Ray: That's absolutely key and essential in science discovery, although sometimes I've wondered if there's room for the unexpected in NASA planning.
Atlas: Well, let me just give my opinion, and then Mous can weigh in. I think the key to excellent management is to leave the door open for these opportunities. If you take a very narrow look at a new observing system or any other research line and don't allow for the possibility, then we're really shortchanging the public on their investment. By keeping the door open, by enabling the research that allows new findings like this, is where we get such tremendous advances in our science.
Chahine: Yes, this has been in the tradition of NASA. For example, we had Voyager interplanetary mission. Now it's astrophysics. It left the solar system looking at the interplanetary, beyond the planets and the rest of the universe. So NASA took a mission that was for planetary science. After a while, the information we were getting from it allowed us to apply it to something else. Likewise, AIRS was supposed to be weather, maybe hydrology, but we have managed to extract much more than this, and NASA supports us.
What we have done with AIRS is to show that this sounder is a versatile instrument. It's not only for weather; it is climate, it is composition, all three in one, and we showed how the complementary nature of the information you get from weather, climate, and composition work together.
Ray: Bob, can you tell me what the overall session was about, the overall conference, I guess?
Atlas: Well, the conference itself, we like to highlight new observing systems, new technologies, also new uses of technologies that we have, also highlighting how to best assimilate these data into models, and also we highlight experiments to assess the value of the different observing systems and also to assess the value of new ideas through simulation experiments.
Ray: About how many presentations are at the conference?

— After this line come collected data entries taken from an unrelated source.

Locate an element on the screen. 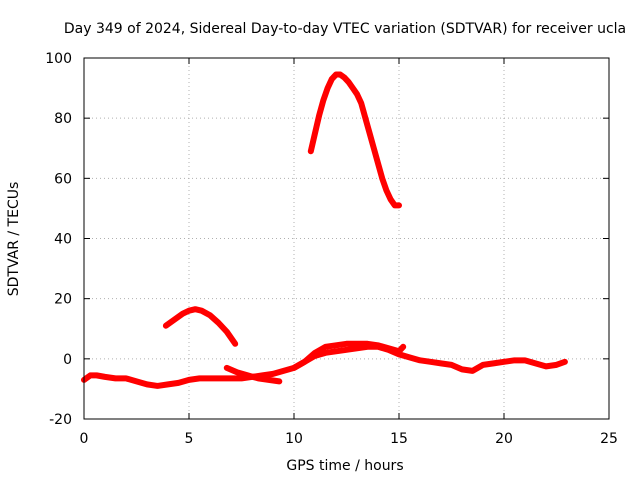  y-axis-label: SDTVAR / TECUs is located at coordinates (14, 240).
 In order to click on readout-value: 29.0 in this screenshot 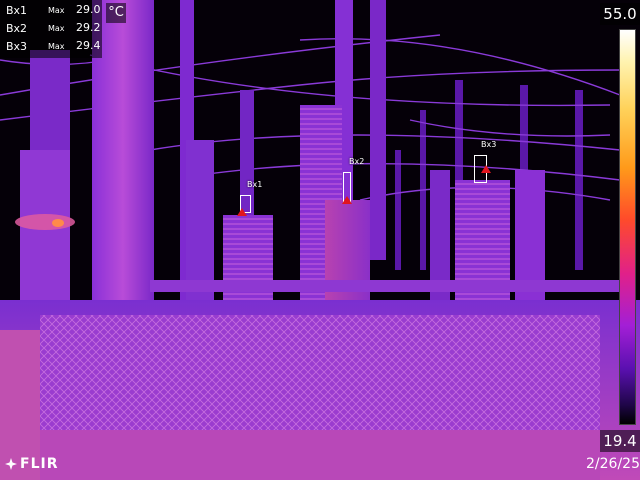, I will do `click(88, 10)`.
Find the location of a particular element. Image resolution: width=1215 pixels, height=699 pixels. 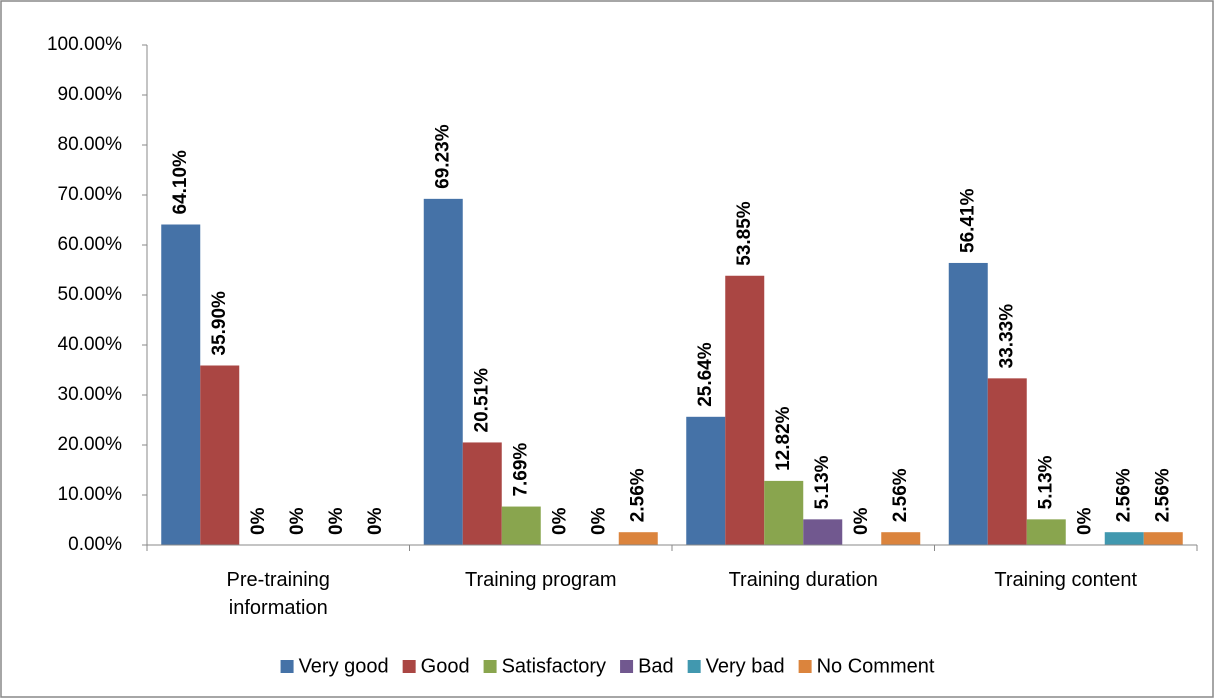

data-label: 56.41% is located at coordinates (968, 220).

Atlas: This year we had a substantial increase in the number of presentations. In a typical year, it exceeds a hundred. There were over two hundred at this conference.
Ray: Who will use these results now, or is this just so cutting-edge that mostly just AIRS science team personnel are being able to work with it?
Chahine: Carbon dioxide is being used right now in a variety of studies. One is correlate the carbon dioxide with El Niño, La Niña. Both have a tremendous impact, El Niño in particular, on the distribution of carbon dioxide, can we see it, and we do see it.
Another one is to look at what they call the Madden-Julian oscillation. It's one of the cycles in atmospheric weather climate that has a great impact on rain, precipitation worldwide, and we are able to track it, looking at the carbon dioxide. The point here is that carbon dioxide is a conserved quantity. It's not like water vapor. It evaporates, precipitates, rains. Carbon dioxide stays as carbon dioxide, so you can track it, see where it went, and see how you can use it to understand the various cycles, weather system in the Earth atmosphere. Of course, the data we have eventually will go into a carbon dioxide transport model like the ones we have at Goddard, we have at NCAR, and see how can we predict the sources and the sinks of carbon dioxide, understand study of the carbon cycle.
Atlas: That's a perfect answer. [laughter] I can't add anything to that.
Ray: Then just the last question—is the overall goal here to help us better forecast, better predict the changing climate?
Chahine: Yes.
Atlas: Better understand.
Chahine: Understanding. Validate the qualities of the numerical models we have, how well do they work. We have now a tracer, and the tracer can tell us how things are moving. Do we see them in the model?
Atlas: In fact, this is the way we improve the models, by having detailed observations of what really exists in nature, comparing the models to these processes and features, and then improving the models to be able to represent them better. So, understanding of weather processes, understanding of climate, and using it to improve the models that we use in both monitoring and prediction.
Ray: Wonderful. Thank you both very much.